Apple hat auf der Entwicklerkonferenz WWDC im kalifornischen San José eine Schnittstelle vorgestellt, die das iPhone künftig zur elektronischen Gesundheitsakte macht. Zudem wurden Funktionen vorgestellt, die Nutzer vor Handy-Sucht schützen können.
Das Phänomen ist keineswegs mehr neu: Immer mehr Smartphone-Besitzer greifen quasi unbewusst in jeder unbeschäftigten Sekunde zu ihrem Gerät, checken eingegangene Nachrichten oder rufen Webseiten auf. Das mag in wichtigen Fällen erklärbar sein, kann sich allerdings auch zur unkontrollierten Sucht entwickeln.

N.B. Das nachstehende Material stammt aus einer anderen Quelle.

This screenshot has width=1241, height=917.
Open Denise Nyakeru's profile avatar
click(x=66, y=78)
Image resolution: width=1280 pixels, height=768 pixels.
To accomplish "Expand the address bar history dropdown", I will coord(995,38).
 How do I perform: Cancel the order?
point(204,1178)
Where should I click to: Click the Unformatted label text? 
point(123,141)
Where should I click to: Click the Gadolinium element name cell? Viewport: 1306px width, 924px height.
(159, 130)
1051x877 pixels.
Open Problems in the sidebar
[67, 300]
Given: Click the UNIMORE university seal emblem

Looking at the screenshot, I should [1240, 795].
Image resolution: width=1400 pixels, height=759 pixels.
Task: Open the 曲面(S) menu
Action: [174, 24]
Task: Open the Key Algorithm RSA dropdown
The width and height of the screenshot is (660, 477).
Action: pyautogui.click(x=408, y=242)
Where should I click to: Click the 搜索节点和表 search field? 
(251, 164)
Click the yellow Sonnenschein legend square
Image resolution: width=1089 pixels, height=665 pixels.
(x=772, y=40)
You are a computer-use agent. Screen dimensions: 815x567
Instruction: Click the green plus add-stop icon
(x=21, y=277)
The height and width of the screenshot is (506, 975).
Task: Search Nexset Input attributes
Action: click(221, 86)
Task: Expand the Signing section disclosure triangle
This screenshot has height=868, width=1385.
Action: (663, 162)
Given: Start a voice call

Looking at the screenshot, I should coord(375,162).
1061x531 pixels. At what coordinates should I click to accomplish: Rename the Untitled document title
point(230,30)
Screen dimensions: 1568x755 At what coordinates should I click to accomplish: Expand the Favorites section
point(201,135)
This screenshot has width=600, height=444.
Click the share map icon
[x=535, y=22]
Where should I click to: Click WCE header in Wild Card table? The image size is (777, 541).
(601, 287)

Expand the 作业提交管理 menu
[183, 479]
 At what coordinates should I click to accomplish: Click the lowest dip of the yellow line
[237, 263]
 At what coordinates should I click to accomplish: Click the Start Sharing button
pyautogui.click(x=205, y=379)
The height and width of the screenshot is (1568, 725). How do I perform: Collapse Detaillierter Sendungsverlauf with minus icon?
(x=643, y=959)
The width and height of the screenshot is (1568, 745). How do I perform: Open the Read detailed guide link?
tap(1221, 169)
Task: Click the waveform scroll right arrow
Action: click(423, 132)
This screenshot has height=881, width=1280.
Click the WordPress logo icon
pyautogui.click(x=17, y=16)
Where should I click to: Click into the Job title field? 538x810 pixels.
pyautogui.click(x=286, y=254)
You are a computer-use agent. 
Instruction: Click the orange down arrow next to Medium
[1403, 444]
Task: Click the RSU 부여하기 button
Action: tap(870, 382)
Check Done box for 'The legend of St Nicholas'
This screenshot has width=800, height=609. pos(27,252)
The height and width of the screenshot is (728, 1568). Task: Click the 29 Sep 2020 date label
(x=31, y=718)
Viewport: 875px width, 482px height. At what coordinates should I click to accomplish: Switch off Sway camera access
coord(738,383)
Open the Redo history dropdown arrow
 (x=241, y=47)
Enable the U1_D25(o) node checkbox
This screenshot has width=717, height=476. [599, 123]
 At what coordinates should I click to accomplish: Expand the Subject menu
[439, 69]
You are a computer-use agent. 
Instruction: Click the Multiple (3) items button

Mit dem jüngsten Update auf das mobile Betriebssystem iOS 12, das ab Herbst 2018 zur Verfügung steht, wird Apple die iPhone-Nutzer aktiv über ihr Nutzungsverhalten informieren. Die neue App „Screen Time“ erstellt detaillierte tägliche und wöchentliche Aktivitätsberichte. Sie zeigt die Gesamtzeit an, die man in jeder verwendeten App verbringt und listet auf, wie viele Mitteilungen man erhält und wie oft man sein iPhone oder iPad täglich herausholt.
Gegen den Smartphone-Wahn
Apple positioniert die App primär als Lösung für Eltern: Eltern können den Aktivitätsbericht ihres Kindes direkt von ihren eigenen iOS-Geräten aus aufrufen, um zu verstehen, wo ihr Kind die meiste Zeit verbringt und, um App-Limits für sie zu verwalten und festzulegen. Aber: Die App kann und sollte auch über das eigene Nutzungsverhalten aufklären. Wer täglich stundenlang in Facebook aktiv ist oder 40-mal pro Tag sein Smartphone startet, sollte ernsthaft darüber nachdenken, ob nicht ein Suchtverhalten besteht. Mit dieser App leistet Apple einen wertvollen Beitrag dazu, eine vermutlich bereits weitverbreitete psychische Störung in den Griff zu bekommen.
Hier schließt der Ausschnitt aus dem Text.